» **SET TASK**
Print the following data verbatim, omitting the pictures.

» **MATERIAL PROVIDED**

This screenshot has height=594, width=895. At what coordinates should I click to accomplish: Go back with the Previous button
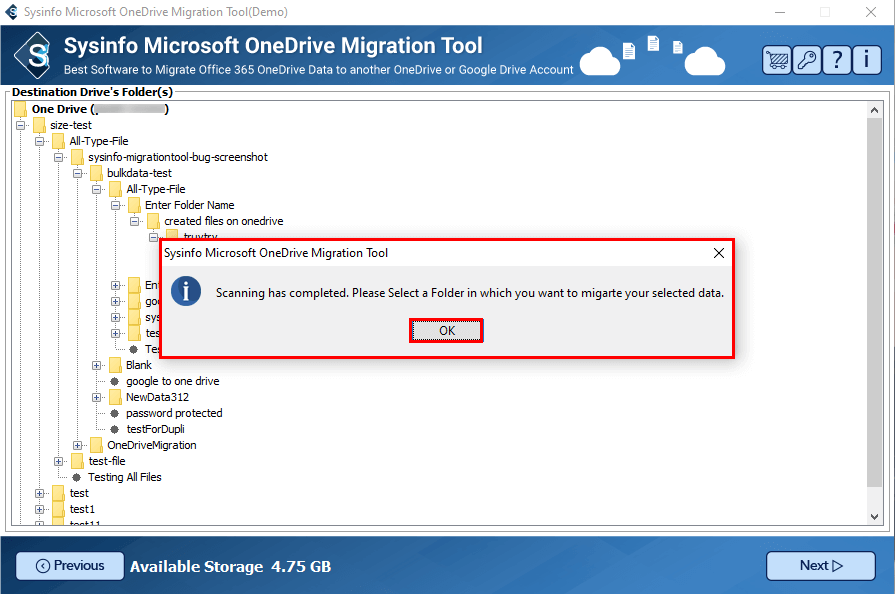[70, 566]
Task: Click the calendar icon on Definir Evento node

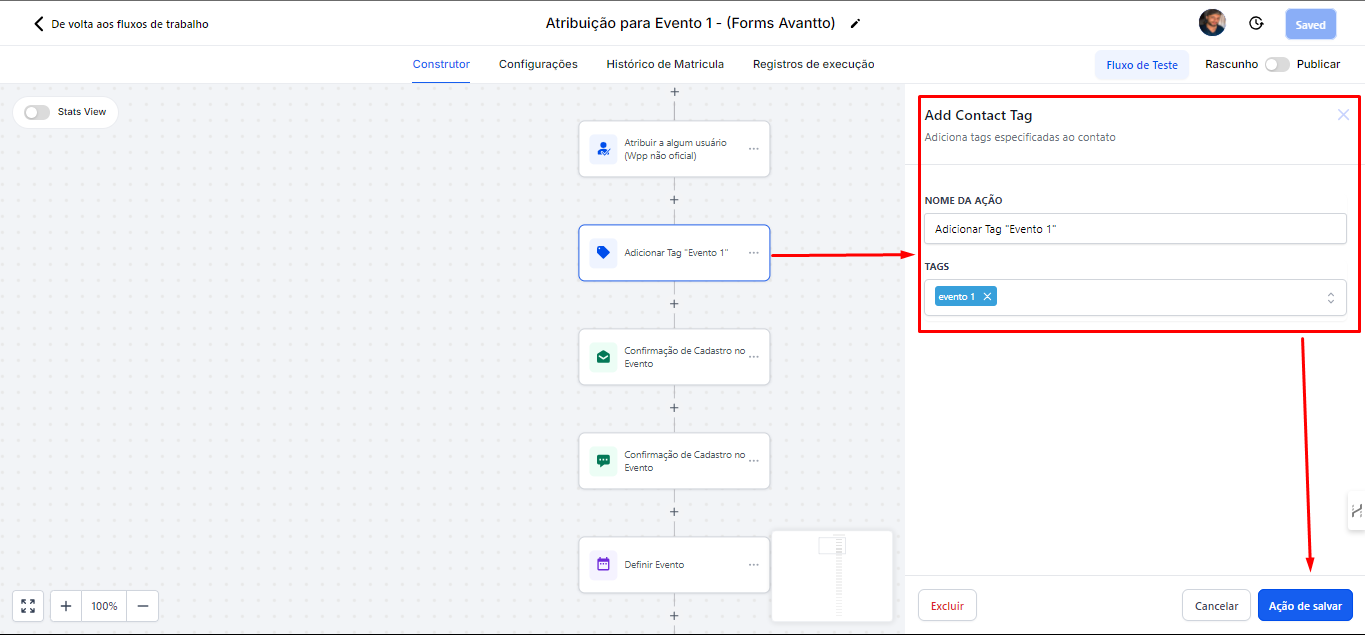Action: [x=603, y=565]
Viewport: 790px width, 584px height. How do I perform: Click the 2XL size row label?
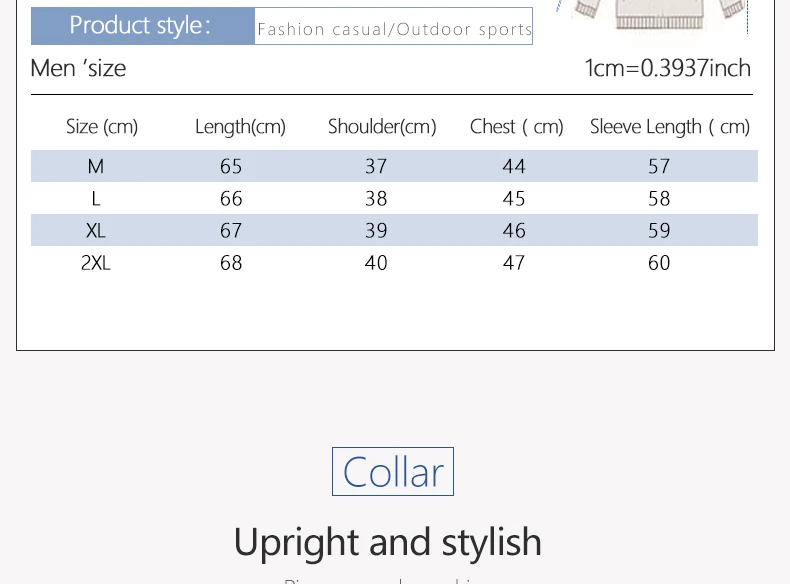coord(96,263)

» **TASK RESULT**
This screenshot has height=594, width=895. At what coordinates should I click to accomplish: Go back with the Previous button
[70, 566]
Task: Click the calendar icon on Definir Evento node

Action: [x=603, y=565]
Viewport: 790px width, 584px height. How do I perform: Click the 2XL size row label?
coord(96,263)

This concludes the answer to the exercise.